**Description of the task**.
All records below must be reproduced exactly, although any pictures they contain are to be omitted.

(Data extracted from a collection)
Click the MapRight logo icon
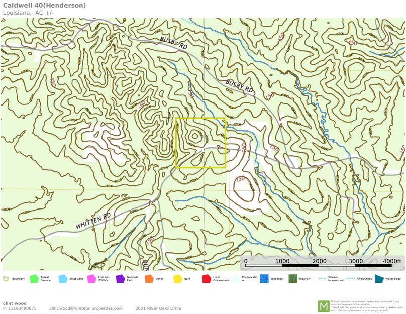coord(324,305)
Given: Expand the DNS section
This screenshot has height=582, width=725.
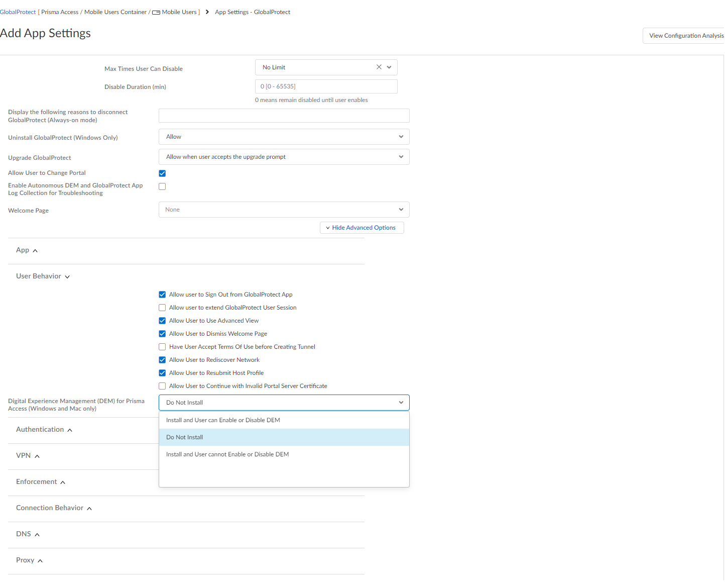Looking at the screenshot, I should click(37, 535).
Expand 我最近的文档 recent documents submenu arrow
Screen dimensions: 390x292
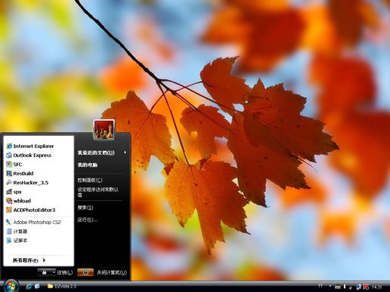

**Response box**.
Click the MapRight logo icon
coord(324,305)
Given: Expand the DNS section
This screenshot has height=582, width=725.
Looking at the screenshot, I should click(37, 535).
Expand 我最近的文档 recent documents submenu arrow
Screen dimensions: 390x292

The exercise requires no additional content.